- _What the exercise asks_: Read the data, and whenever a line holds the word "each", report that line.

- _Exercise material_:
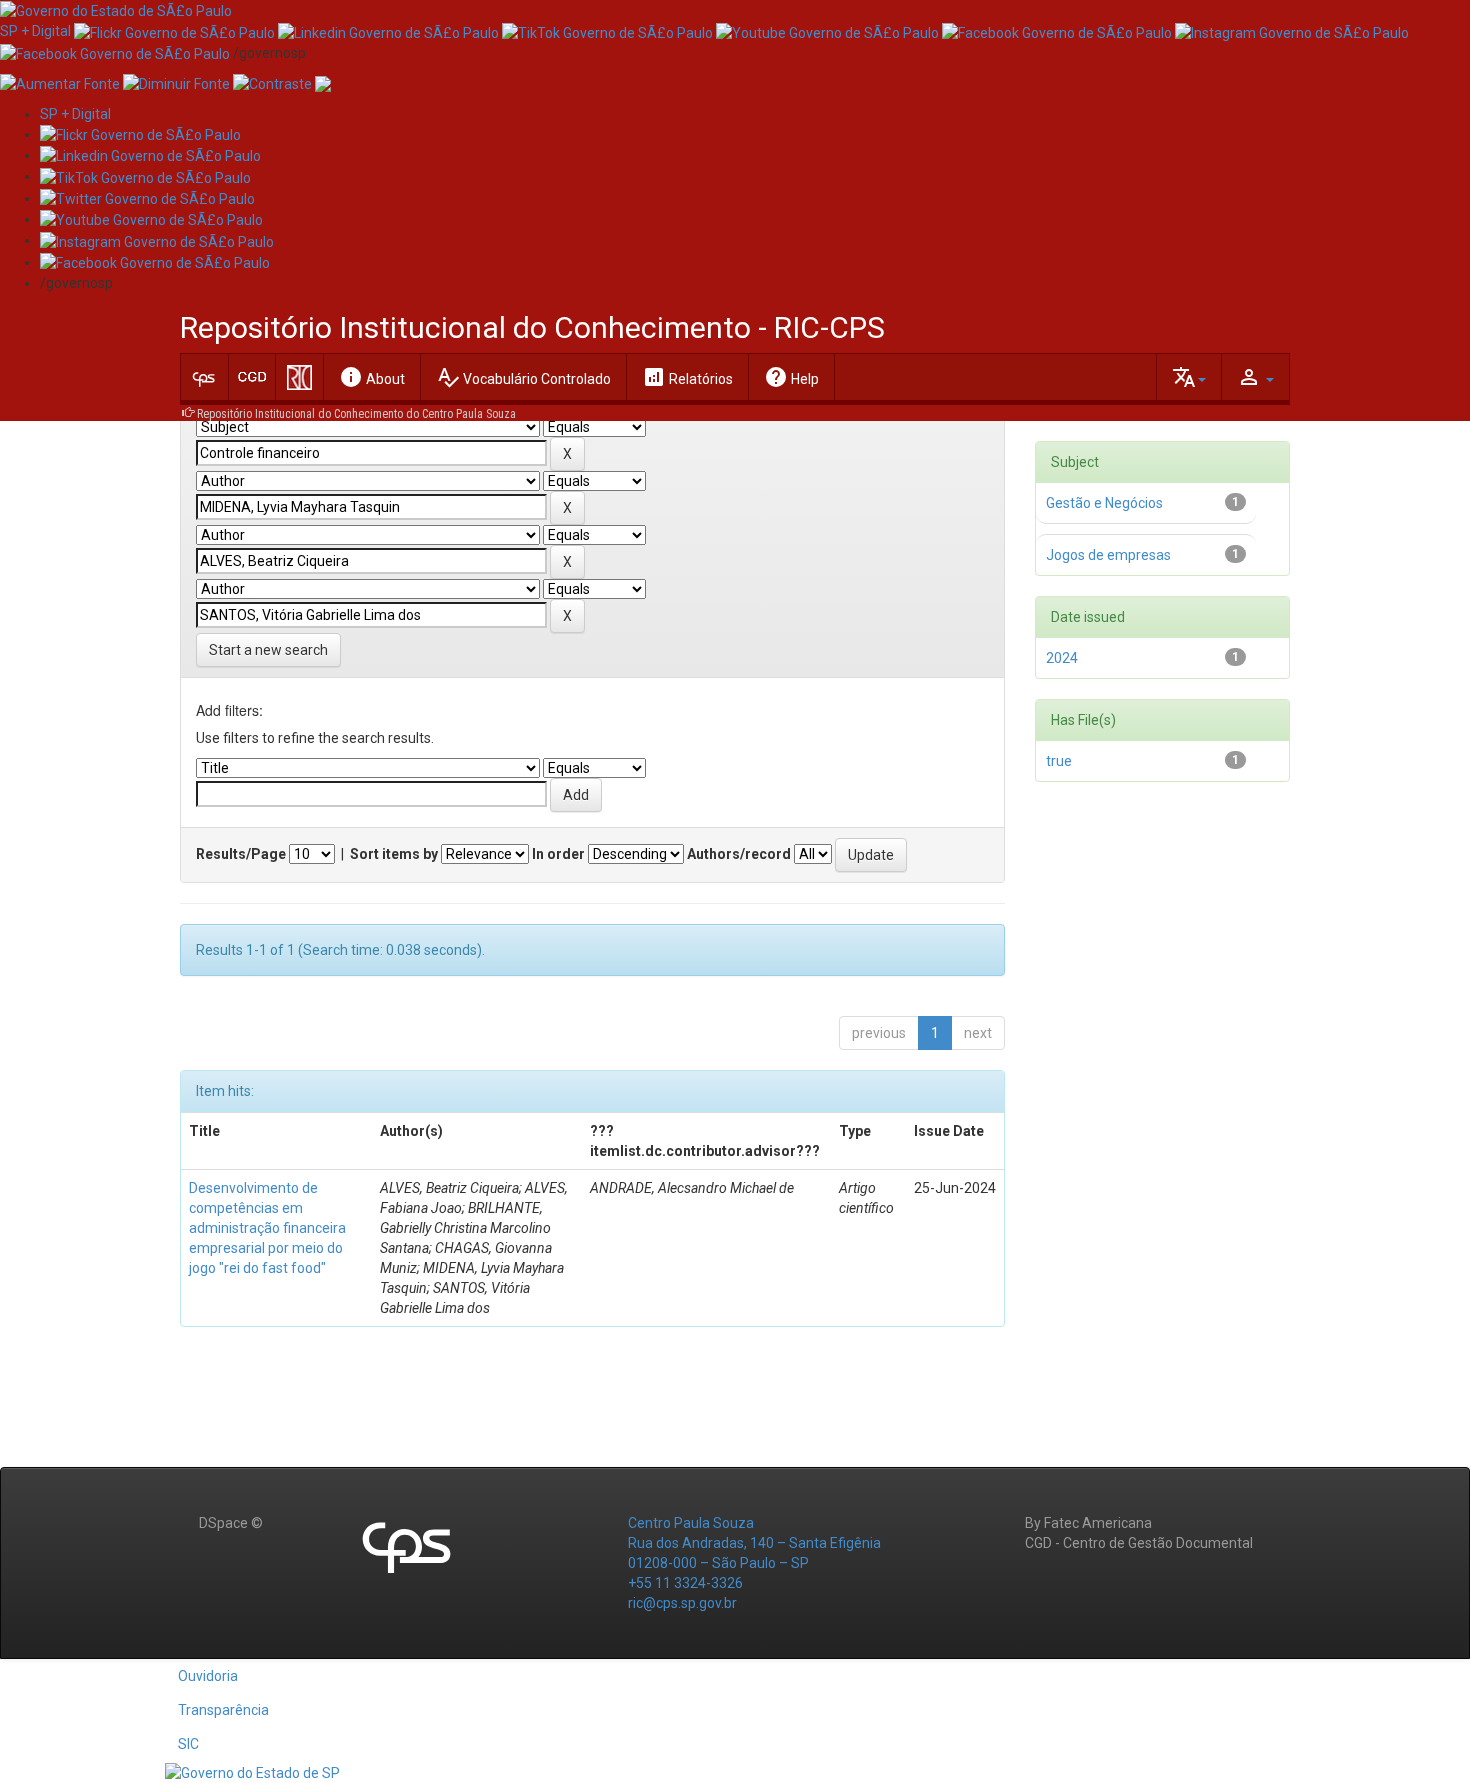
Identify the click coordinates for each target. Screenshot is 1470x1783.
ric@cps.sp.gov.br (682, 1603)
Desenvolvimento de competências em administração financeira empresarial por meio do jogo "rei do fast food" (267, 1228)
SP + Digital (35, 31)
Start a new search (268, 650)
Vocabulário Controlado (523, 377)
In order (558, 854)
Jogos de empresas (1108, 555)
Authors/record (739, 854)
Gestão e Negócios (1104, 503)
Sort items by (394, 854)
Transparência (223, 1710)
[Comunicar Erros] (323, 83)
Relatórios (687, 377)
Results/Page (241, 854)
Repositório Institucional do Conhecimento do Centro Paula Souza (356, 414)
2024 (1062, 658)
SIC (188, 1744)
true (1059, 761)
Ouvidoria (208, 1676)
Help (791, 377)
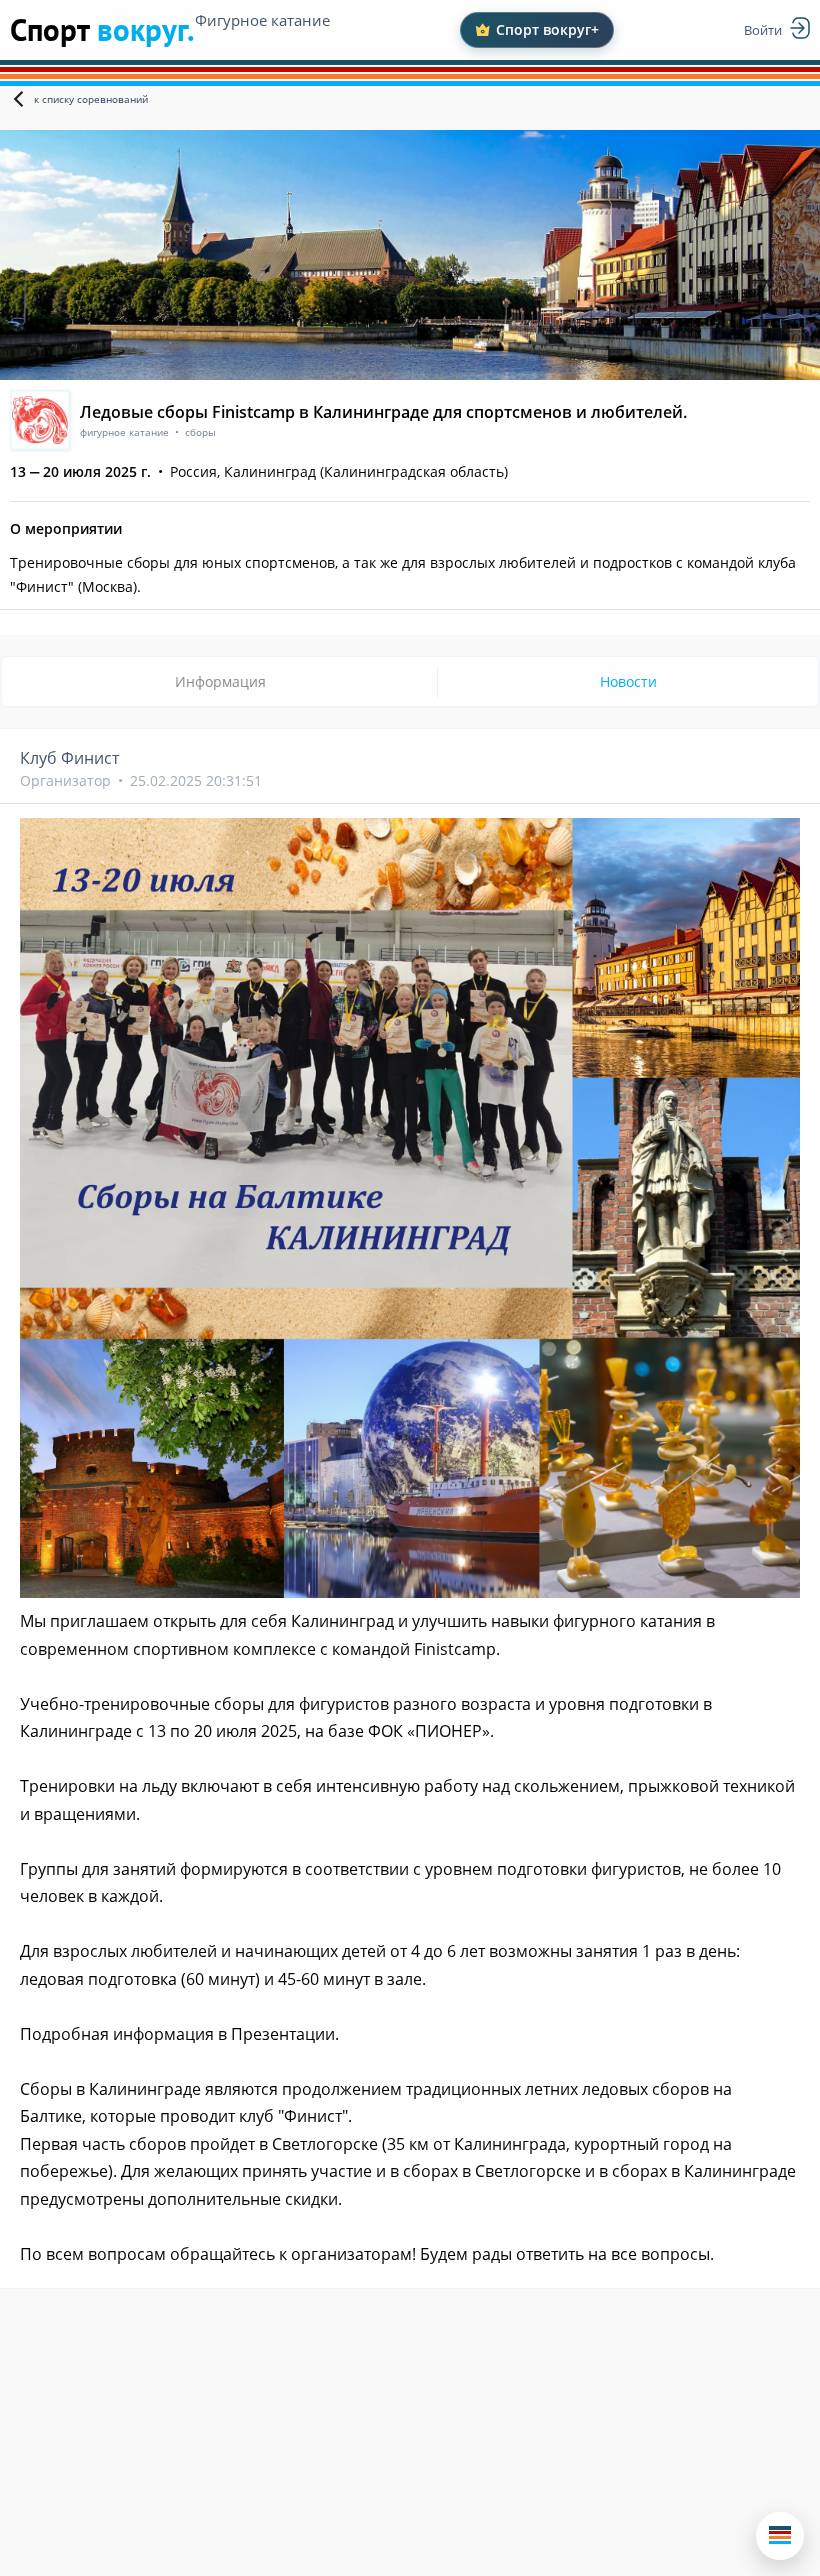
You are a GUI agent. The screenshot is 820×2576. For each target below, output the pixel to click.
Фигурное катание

- _Expected answer_:
Identify the click coordinates for each target. Screenshot is 1470x1783.
You are a GUI agent. The screenshot is 820×2576. For each target below, output the pixel to click.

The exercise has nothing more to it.